| Selected extract |
The Invariable in Action

The single most consistent error in side control bottom is remaining flat on the back. Escape requires the hips to travel — to shrimp away, to hip escape, to turn. None of these movements are available from a flat back. The very first task when caught in side control is to turn onto the near side, creating the hip angle from which movement becomes possible. Students who remain flat are not escaping; they are pinned by their own stillness as much as by the top player.

The bottom player has two arms available. Both must be used as frames, not pushes. Pushing against the top player’s chest directly fails because the top player’s weight travels straight through the push. Correct framing positions the forearm or elbow perpendicular to the top player’s line of weight — redirecting them to the side rather than holding their mass. The near arm frames on the top player’s near hip (not the chest); the far arm frames on the shoulder or bicep.

Every shrimp, every bridge, every frame creates a gap. That gap is available to the bottom player to insert a knee and recover guard — and equally available to the top player to step over with their knee and take mount. The bottom player who creates space and then hesitates loses it to the top player’s advancement. Escape must be committed and immediate once space is created.

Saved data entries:

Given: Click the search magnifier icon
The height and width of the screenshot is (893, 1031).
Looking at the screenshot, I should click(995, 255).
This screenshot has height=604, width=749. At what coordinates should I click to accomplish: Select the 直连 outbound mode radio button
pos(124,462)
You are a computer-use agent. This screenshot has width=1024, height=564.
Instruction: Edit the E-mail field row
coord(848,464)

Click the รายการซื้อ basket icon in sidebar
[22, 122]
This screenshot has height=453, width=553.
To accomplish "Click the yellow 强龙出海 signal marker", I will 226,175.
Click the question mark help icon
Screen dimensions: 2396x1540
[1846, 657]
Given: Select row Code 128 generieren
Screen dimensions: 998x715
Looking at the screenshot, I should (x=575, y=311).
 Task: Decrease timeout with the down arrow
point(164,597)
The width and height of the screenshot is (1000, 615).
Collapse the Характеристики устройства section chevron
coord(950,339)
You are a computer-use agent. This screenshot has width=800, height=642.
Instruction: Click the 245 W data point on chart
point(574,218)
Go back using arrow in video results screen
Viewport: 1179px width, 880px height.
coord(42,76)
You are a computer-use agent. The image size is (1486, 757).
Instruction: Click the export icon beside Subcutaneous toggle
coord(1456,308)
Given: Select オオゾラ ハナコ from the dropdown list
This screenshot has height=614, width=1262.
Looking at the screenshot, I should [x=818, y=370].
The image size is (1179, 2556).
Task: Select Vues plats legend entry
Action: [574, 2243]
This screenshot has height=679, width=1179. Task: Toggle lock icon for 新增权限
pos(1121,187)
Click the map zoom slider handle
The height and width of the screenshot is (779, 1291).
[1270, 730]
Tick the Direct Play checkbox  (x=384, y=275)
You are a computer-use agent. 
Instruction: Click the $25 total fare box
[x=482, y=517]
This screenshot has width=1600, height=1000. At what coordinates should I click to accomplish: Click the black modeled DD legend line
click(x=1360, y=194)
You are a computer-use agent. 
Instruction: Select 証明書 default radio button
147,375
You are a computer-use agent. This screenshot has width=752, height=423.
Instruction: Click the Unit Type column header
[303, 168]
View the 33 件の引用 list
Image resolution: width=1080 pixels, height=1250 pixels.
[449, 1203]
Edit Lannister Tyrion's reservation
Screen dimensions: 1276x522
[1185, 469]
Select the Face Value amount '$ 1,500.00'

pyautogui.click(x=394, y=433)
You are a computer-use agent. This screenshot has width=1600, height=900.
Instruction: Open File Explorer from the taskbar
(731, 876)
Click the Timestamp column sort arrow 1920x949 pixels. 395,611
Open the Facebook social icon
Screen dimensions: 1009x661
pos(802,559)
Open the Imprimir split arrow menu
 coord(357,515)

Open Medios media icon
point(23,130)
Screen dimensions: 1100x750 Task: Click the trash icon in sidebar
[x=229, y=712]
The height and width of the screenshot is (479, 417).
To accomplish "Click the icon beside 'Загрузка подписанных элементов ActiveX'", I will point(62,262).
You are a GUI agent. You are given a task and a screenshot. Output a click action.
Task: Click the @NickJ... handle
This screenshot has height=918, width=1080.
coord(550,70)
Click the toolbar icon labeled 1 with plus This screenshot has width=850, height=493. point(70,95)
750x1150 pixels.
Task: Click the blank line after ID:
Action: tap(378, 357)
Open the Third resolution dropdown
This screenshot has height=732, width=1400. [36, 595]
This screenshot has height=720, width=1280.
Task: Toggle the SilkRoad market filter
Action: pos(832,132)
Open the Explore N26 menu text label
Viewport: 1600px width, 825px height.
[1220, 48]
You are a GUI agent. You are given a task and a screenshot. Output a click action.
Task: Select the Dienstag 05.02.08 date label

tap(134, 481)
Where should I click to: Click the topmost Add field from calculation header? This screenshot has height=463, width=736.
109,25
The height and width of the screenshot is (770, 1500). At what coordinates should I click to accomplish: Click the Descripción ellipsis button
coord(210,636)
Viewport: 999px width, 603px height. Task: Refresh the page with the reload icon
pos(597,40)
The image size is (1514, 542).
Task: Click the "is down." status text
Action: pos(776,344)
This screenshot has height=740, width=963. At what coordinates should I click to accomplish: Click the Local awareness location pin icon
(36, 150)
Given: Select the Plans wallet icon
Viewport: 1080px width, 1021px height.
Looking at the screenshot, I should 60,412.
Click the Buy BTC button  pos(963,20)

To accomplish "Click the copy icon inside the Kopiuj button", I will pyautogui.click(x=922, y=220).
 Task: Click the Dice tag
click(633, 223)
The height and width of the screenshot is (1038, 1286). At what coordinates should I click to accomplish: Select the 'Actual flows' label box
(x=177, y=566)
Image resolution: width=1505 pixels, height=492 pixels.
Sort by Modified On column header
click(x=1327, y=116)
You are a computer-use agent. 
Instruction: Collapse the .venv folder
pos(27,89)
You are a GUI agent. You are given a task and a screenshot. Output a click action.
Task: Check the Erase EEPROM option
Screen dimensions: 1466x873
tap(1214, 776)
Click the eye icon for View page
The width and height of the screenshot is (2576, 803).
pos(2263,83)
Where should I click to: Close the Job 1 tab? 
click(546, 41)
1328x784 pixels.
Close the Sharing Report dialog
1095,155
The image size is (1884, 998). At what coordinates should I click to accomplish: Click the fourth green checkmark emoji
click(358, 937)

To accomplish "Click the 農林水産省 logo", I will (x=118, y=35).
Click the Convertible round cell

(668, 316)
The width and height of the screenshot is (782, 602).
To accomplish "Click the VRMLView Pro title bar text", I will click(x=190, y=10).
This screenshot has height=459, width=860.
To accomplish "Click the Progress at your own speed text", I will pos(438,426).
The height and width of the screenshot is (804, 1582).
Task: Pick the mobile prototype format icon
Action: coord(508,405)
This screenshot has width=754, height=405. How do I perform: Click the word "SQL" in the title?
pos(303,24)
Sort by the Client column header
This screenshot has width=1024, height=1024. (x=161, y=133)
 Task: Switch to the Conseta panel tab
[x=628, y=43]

| Task instructions |
Copy out the entire passage on escaping side control from above, word for word.

| Task output |
The Invariable in Action

The single most consistent error in side control bottom is remaining flat on the back. Escape requires the hips to travel — to shrimp away, to hip escape, to turn. None of these movements are available from a flat back. The very first task when caught in side control is to turn onto the near side, creating the hip angle from which movement becomes possible. Students who remain flat are not escaping; they are pinned by their own stillness as much as by the top player.

The bottom player has two arms available. Both must be used as frames, not pushes. Pushing against the top player’s chest directly fails because the top player’s weight travels straight through the push. Correct framing positions the forearm or elbow perpendicular to the top player’s line of weight — redirecting them to the side rather than holding their mass. The near arm frames on the top player’s near hip (not the chest); the far arm frames on the shoulder or bicep.

Every shrimp, every bridge, every frame creates a gap. That gap is available to the bottom player to insert a knee and recover guard — and equally available to the top player to step over with their knee and take mount. The bottom player who creates space and then hesitates loses it to the top player’s advancement. Escape must be committed and immediate once space is created.